Work to be completed
Repeat all of the data precisely.

(Dataset records)
- - - - -
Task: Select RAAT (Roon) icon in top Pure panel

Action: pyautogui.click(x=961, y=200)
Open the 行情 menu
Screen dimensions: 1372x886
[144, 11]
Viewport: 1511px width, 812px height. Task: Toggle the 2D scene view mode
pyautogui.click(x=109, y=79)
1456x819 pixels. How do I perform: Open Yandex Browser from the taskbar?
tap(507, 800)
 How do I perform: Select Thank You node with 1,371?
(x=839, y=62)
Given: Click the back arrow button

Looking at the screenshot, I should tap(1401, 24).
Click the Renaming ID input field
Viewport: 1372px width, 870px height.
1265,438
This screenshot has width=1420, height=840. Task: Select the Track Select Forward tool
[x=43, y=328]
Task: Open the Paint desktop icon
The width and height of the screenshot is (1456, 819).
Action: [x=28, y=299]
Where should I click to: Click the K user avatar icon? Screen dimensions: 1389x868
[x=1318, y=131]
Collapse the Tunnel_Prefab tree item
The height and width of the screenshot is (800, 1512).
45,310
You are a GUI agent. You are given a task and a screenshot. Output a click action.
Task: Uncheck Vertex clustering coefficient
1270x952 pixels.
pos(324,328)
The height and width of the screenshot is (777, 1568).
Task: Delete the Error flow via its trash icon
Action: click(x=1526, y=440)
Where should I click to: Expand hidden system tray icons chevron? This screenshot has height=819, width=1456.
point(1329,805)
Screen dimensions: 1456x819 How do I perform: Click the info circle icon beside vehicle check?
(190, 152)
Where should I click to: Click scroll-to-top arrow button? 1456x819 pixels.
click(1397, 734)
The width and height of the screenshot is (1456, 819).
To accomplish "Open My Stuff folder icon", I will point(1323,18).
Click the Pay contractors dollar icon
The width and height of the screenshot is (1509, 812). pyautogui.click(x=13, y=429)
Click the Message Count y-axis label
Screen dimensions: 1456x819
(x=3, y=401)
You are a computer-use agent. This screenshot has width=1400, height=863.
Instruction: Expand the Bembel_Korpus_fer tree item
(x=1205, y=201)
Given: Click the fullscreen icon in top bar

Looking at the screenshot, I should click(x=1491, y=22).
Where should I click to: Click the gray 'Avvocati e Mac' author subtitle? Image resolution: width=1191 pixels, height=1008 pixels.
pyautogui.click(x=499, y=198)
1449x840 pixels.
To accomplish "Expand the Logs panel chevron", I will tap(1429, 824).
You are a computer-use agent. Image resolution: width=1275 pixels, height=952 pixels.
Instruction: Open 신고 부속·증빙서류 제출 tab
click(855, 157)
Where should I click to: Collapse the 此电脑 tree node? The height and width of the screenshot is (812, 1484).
- - - - -
Completed exercise
Task: Select RAAT (Roon) icon in top Pure panel

Action: pyautogui.click(x=961, y=200)
Open the 行情 menu
Screen dimensions: 1372x886
[144, 11]
Viewport: 1511px width, 812px height. Task: Toggle the 2D scene view mode
pyautogui.click(x=109, y=79)
1456x819 pixels. How do I perform: Open Yandex Browser from the taskbar?
tap(507, 800)
 How do I perform: Select Thank You node with 1,371?
(x=839, y=62)
Given: Click the back arrow button

Looking at the screenshot, I should tap(1401, 24).
Click the Renaming ID input field
Viewport: 1372px width, 870px height.
1265,438
This screenshot has width=1420, height=840. Task: Select the Track Select Forward tool
[x=43, y=328]
Task: Open the Paint desktop icon
The width and height of the screenshot is (1456, 819).
Action: [x=28, y=299]
Where should I click to: Click the K user avatar icon? Screen dimensions: 1389x868
[x=1318, y=131]
Collapse the Tunnel_Prefab tree item
The height and width of the screenshot is (800, 1512).
45,310
You are a GUI agent. You are given a task and a screenshot. Output a click action.
Task: Uncheck Vertex clustering coefficient
1270x952 pixels.
pos(324,328)
The height and width of the screenshot is (777, 1568).
Task: Delete the Error flow via its trash icon
Action: click(x=1526, y=440)
Where should I click to: Expand hidden system tray icons chevron? This screenshot has height=819, width=1456.
point(1329,805)
Screen dimensions: 1456x819 How do I perform: Click the info circle icon beside vehicle check?
(190, 152)
Where should I click to: Click scroll-to-top arrow button? 1456x819 pixels.
click(1397, 734)
The width and height of the screenshot is (1456, 819).
To accomplish "Open My Stuff folder icon", I will point(1323,18).
Click the Pay contractors dollar icon
The width and height of the screenshot is (1509, 812). pyautogui.click(x=13, y=429)
Click the Message Count y-axis label
Screen dimensions: 1456x819
(x=3, y=401)
You are a computer-use agent. This screenshot has width=1400, height=863.
Instruction: Expand the Bembel_Korpus_fer tree item
(x=1205, y=201)
Given: Click the fullscreen icon in top bar

Looking at the screenshot, I should click(x=1491, y=22).
Where should I click to: Click the gray 'Avvocati e Mac' author subtitle? Image resolution: width=1191 pixels, height=1008 pixels.
pyautogui.click(x=499, y=198)
1449x840 pixels.
To accomplish "Expand the Logs panel chevron", I will tap(1429, 824).
You are a computer-use agent. Image resolution: width=1275 pixels, height=952 pixels.
Instruction: Open 신고 부속·증빙서류 제출 tab
click(855, 157)
Where should I click to: Collapse the 此电脑 tree node? The height and width of the screenshot is (812, 1484).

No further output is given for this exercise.